O sistema de competências, no entanto e seguindo o exemplo destas reformas, traveste-se de moderno ao mesmo tempo em que guarda, em seu núcleo, objetivos claros de padronizações em comportamentos e direcionamento de reflexões, ferindo a liberdade e espontaneidade preconizada pelo escotismo. Ainda que se esconda em palavras progressistas, não é mais que uma extensão das propostas liberais e toyotistas advindas desta “nova” forma de produção histórica na exigência de uma formação geral para atender às demandas produtivas imediatas. Ademais, possui o agravante de ser um mediador na construção do indivíduo ao interferir naquilo que ele pode ter acesso, naquilo que ele pode pensar ou aprender. É uma espécie de “Escola sem Partido” com seu consequente disfarce de bom-mocismo. É velha política.

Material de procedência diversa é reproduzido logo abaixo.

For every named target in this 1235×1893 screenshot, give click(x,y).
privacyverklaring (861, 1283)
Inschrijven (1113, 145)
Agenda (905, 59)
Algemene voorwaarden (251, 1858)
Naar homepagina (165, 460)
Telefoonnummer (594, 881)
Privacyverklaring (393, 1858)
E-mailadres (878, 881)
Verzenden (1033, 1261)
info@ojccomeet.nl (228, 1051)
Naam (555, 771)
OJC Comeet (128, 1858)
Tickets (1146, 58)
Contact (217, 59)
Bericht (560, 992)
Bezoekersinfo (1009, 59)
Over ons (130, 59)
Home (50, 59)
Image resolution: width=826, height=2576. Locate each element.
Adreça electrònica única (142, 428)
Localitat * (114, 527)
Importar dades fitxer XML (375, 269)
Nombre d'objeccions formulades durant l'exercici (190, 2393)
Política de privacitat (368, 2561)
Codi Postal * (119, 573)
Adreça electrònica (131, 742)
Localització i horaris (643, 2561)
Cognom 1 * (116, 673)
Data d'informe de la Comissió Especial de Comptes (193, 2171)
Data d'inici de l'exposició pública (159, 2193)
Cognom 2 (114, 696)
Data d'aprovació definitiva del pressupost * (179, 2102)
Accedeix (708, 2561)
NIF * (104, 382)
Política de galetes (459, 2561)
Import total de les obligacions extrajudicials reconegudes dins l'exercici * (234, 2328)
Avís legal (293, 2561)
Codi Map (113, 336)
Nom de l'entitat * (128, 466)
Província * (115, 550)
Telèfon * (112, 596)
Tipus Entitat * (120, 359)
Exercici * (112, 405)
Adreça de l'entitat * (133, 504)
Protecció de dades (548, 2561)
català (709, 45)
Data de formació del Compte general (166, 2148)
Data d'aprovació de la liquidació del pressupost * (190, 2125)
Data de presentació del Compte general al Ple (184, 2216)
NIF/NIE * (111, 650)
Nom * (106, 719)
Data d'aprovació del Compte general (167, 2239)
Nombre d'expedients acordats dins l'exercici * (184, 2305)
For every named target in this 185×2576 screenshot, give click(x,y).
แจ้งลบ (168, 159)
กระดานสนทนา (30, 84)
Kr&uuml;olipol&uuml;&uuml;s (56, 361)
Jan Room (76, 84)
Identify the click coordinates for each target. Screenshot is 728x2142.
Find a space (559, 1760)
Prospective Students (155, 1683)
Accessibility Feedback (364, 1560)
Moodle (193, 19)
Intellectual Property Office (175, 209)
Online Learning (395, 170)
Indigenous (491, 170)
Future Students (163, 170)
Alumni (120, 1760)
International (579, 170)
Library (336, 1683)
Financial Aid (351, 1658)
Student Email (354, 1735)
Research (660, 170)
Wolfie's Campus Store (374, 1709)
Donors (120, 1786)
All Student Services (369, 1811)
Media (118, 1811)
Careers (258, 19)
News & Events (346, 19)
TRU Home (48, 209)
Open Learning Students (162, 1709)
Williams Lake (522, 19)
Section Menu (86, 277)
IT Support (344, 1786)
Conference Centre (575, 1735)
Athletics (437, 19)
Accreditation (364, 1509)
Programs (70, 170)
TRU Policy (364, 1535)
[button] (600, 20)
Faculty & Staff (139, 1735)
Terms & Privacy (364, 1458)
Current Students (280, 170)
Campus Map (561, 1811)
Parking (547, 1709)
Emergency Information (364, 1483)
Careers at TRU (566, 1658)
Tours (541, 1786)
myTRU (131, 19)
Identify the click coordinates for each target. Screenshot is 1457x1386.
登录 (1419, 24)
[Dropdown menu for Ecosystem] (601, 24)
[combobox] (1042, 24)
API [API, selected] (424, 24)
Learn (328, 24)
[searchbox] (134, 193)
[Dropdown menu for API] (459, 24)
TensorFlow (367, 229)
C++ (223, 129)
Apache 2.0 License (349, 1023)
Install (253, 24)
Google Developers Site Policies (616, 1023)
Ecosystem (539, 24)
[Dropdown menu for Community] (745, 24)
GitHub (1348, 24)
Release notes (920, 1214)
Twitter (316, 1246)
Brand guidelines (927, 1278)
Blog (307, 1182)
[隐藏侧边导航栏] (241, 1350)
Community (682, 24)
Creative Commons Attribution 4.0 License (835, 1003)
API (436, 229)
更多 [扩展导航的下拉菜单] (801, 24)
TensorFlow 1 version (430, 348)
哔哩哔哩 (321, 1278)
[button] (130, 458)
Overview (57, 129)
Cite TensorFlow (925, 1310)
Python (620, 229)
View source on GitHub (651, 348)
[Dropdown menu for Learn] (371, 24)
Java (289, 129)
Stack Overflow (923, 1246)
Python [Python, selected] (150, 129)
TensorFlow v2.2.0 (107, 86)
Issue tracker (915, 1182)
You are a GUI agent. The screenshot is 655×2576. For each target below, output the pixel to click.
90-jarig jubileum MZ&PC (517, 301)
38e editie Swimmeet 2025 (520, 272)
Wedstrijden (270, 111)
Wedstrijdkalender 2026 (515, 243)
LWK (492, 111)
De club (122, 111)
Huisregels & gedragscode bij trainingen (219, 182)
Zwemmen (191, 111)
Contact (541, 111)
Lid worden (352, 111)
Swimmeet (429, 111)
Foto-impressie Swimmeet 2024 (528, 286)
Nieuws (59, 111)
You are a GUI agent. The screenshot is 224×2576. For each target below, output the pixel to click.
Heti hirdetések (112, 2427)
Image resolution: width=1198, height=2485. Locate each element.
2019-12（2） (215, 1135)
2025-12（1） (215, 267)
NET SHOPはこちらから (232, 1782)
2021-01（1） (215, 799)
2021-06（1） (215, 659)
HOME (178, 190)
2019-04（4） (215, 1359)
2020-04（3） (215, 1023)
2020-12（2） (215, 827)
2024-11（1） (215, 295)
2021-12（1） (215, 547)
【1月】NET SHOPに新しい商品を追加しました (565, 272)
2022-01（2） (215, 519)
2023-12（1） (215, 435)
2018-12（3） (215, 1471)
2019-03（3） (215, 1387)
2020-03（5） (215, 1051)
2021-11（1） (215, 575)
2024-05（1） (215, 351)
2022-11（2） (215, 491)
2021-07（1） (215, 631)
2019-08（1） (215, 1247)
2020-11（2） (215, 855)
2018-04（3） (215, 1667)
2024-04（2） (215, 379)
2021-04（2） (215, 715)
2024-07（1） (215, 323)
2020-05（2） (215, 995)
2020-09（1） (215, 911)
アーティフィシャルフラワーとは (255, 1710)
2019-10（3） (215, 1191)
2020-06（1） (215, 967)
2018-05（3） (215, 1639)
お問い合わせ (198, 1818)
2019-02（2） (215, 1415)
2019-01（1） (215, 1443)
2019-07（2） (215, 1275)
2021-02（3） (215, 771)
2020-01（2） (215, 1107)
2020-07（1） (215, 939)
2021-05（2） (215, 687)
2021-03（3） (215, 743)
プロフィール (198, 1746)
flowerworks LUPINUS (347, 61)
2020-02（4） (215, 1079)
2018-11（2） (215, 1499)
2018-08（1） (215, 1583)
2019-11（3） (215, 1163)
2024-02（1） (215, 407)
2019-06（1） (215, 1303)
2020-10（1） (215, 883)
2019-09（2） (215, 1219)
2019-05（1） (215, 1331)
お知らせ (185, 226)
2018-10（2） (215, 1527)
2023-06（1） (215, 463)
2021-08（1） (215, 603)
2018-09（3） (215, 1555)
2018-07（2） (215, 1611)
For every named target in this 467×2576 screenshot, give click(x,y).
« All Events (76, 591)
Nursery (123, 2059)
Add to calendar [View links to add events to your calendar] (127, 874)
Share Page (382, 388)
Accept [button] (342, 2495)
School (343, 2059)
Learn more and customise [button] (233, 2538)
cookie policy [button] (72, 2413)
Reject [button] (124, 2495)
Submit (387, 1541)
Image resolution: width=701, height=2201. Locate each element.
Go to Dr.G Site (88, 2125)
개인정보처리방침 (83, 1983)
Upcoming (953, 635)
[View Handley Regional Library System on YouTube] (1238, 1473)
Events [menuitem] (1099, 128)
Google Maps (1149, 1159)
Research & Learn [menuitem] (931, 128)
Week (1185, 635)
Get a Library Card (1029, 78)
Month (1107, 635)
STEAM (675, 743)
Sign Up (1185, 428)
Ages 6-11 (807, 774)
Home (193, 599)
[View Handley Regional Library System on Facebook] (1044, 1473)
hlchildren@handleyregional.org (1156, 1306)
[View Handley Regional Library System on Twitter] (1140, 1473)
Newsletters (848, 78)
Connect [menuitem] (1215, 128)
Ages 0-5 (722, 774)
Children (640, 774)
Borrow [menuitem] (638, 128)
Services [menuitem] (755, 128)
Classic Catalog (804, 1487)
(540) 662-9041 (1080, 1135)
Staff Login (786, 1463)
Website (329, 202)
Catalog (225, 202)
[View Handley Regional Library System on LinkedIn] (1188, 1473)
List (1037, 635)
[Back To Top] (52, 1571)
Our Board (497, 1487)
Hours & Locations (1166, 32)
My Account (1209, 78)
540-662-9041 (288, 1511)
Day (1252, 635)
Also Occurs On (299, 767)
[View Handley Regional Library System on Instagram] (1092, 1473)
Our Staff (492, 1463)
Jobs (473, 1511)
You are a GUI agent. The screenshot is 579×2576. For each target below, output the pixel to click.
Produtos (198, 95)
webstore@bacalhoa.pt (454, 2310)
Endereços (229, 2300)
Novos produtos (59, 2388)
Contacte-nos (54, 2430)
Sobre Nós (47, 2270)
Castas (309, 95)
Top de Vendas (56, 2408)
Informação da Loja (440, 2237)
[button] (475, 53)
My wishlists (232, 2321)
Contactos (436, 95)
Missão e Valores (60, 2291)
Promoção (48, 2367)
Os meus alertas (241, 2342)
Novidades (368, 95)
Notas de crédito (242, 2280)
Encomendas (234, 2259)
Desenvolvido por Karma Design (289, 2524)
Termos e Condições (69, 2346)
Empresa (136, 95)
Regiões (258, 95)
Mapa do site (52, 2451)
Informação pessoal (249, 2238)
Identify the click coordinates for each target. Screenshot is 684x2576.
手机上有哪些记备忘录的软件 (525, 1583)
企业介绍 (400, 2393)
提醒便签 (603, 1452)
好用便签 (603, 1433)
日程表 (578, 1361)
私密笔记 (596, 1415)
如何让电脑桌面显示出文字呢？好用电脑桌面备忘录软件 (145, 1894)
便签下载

Esta foi a primeira parte sobre o sistema de competências, com um muito breve resumo histórico para que o leitor se situe melhor. É de se estranhar, no entanto, que não exista nenhum material produzido pela direção nacional dos escoteiros com uma justificativa qualificada para a escolha deste modelo, apenas um genérico “é a ferramenta adequada” (Política Nacional de Adultos, p. 5). Ademais, não existe nenhum levantamento histórico e nenhuma menção a outras modalidades de gestão e formação (como a “histórico-crítica” ou “crítica-emancipatória) que pudessem ser colocadas à mesa para a discussão.

Se me permitem um pedido: quando for possível, estudem, leiam e debatam; levem este e outros textos para dentro do grupo escoteiro. Organizem plenárias, organizem reuniões ainda que virtuais. Não se restrinjam ao senso comum, à literatura oficial e à propaganda. Eu entendo que muito do que é escrito aqui pode abalar as convicções pessoais que durante anos depositamos no escotismo, e que é muito mais audível e palatável debater sobre assuntos menores (distintivos, barracas, fogueiras, dias comemorativos). Ainda assim, é importantíssimo que, para o bem do escotismo, saibamos não apenas quando apoiar o movimento escoteiro, mas quando colocar um freio quando aparecem interferências na construção de um mundo melhor e na transformação da sociedade.